**WHAT THE TASK REQUIRES**
Only the lines below starting at the one that contains "Click the Son Durumlar chevron icon" and ending at the one that contains "Task: Click the 'Ensembled" are to be reproduced, exactly and with both ends kept.

RECORD SET START

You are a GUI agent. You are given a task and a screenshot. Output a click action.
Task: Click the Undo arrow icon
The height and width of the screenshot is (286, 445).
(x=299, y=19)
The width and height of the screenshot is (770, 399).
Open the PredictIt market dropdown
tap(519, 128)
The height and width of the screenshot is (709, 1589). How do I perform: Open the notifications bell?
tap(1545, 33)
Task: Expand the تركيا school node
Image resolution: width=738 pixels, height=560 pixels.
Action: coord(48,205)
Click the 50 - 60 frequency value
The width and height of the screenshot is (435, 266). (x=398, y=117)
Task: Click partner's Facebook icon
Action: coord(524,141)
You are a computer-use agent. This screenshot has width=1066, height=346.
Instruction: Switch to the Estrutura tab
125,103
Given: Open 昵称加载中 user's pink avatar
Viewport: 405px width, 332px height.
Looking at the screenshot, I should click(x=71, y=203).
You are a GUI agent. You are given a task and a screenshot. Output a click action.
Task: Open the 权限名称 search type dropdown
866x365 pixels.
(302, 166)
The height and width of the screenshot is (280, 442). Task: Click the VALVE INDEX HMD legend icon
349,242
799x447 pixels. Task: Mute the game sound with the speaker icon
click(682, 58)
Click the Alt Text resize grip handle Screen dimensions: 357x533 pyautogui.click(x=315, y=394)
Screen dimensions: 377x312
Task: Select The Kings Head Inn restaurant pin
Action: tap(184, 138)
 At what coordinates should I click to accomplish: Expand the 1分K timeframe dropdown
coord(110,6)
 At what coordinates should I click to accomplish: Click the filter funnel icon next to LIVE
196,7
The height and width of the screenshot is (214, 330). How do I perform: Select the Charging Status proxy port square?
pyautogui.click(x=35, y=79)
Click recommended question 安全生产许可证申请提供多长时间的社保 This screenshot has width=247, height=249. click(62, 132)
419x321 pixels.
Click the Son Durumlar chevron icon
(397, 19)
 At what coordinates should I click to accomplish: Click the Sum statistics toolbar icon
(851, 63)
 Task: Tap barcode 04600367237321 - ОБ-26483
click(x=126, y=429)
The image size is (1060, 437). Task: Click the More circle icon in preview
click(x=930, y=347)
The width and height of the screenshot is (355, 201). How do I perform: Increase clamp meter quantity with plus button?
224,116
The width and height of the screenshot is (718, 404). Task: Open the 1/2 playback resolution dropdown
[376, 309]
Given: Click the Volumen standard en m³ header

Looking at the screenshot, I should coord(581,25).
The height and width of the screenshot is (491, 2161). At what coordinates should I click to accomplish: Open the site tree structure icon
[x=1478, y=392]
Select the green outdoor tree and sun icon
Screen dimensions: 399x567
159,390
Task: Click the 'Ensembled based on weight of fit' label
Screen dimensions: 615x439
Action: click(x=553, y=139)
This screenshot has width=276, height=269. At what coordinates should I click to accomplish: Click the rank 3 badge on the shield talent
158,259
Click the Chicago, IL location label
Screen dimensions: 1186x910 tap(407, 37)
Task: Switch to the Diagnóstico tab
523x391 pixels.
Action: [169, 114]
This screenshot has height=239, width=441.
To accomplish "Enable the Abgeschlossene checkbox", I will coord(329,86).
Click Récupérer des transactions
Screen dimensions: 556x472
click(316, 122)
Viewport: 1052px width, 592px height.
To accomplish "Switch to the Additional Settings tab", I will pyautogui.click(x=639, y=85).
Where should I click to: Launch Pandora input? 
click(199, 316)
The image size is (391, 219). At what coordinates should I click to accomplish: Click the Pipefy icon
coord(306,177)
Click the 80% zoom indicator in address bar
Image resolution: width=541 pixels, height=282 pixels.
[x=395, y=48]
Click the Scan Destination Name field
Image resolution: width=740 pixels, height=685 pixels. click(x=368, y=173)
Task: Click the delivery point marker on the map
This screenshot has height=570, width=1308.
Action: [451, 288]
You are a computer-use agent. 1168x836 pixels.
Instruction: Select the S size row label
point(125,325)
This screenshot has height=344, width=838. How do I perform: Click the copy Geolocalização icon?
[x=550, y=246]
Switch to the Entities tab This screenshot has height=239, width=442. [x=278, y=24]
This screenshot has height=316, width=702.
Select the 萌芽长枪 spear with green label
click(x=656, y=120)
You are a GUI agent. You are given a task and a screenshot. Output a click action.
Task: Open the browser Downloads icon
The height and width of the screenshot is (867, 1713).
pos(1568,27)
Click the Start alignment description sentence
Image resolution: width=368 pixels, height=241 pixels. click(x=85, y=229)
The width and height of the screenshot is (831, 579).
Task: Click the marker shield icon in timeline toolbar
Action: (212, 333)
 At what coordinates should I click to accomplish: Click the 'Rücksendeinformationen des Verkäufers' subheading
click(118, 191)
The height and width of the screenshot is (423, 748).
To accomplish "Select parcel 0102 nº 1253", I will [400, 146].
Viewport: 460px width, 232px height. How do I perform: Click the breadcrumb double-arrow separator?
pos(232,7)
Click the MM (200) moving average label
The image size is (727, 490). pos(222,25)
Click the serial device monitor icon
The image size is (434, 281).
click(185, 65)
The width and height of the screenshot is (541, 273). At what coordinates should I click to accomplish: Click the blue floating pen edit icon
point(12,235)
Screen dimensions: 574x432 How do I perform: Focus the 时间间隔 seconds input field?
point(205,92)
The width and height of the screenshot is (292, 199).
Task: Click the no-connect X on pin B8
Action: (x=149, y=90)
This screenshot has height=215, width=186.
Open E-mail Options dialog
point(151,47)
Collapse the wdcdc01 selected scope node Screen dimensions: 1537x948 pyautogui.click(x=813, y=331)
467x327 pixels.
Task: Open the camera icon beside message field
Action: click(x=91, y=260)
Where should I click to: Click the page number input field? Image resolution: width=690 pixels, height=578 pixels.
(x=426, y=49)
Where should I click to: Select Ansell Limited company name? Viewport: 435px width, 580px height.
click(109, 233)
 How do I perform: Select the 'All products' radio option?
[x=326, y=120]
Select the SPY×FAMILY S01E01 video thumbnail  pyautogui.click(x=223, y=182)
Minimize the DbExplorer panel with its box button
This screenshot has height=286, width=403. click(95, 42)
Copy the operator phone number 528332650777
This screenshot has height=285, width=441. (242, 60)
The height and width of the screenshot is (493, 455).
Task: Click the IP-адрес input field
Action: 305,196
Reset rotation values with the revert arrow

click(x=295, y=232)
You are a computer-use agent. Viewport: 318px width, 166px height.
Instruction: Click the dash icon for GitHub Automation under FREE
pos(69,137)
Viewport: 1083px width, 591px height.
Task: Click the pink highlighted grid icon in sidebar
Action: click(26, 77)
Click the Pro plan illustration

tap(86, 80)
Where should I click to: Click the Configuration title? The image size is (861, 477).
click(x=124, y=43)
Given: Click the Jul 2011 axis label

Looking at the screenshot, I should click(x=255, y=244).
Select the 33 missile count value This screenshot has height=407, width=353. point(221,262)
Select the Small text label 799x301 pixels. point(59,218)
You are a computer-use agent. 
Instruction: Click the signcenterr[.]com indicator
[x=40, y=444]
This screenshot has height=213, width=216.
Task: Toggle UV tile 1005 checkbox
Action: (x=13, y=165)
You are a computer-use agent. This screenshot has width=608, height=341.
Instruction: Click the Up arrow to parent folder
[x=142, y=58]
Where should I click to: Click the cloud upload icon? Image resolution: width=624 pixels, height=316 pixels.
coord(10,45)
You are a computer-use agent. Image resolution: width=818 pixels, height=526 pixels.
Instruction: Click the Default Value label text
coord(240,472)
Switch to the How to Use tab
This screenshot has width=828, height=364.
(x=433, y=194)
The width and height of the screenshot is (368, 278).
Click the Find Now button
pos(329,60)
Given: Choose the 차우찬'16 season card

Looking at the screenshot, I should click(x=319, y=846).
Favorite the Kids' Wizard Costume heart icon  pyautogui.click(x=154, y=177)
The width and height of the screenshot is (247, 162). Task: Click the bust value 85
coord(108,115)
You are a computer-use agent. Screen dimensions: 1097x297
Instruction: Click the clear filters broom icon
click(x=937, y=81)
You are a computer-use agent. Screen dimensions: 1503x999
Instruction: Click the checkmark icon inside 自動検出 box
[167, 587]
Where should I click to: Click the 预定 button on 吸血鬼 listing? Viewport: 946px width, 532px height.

RECORD SET END

**RESULT**
Click the Son Durumlar chevron icon
(397, 19)
 At what coordinates should I click to accomplish: Click the Sum statistics toolbar icon
(851, 63)
 Task: Tap barcode 04600367237321 - ОБ-26483
click(x=126, y=429)
The image size is (1060, 437). Task: Click the More circle icon in preview
click(x=930, y=347)
The width and height of the screenshot is (355, 201). How do I perform: Increase clamp meter quantity with plus button?
224,116
The width and height of the screenshot is (718, 404). Task: Open the 1/2 playback resolution dropdown
[376, 309]
Given: Click the Volumen standard en m³ header

Looking at the screenshot, I should coord(581,25).
The height and width of the screenshot is (491, 2161). At what coordinates should I click to accomplish: Open the site tree structure icon
[x=1478, y=392]
Select the green outdoor tree and sun icon
Screen dimensions: 399x567
159,390
Task: Click the 'Ensembled based on weight of fit' label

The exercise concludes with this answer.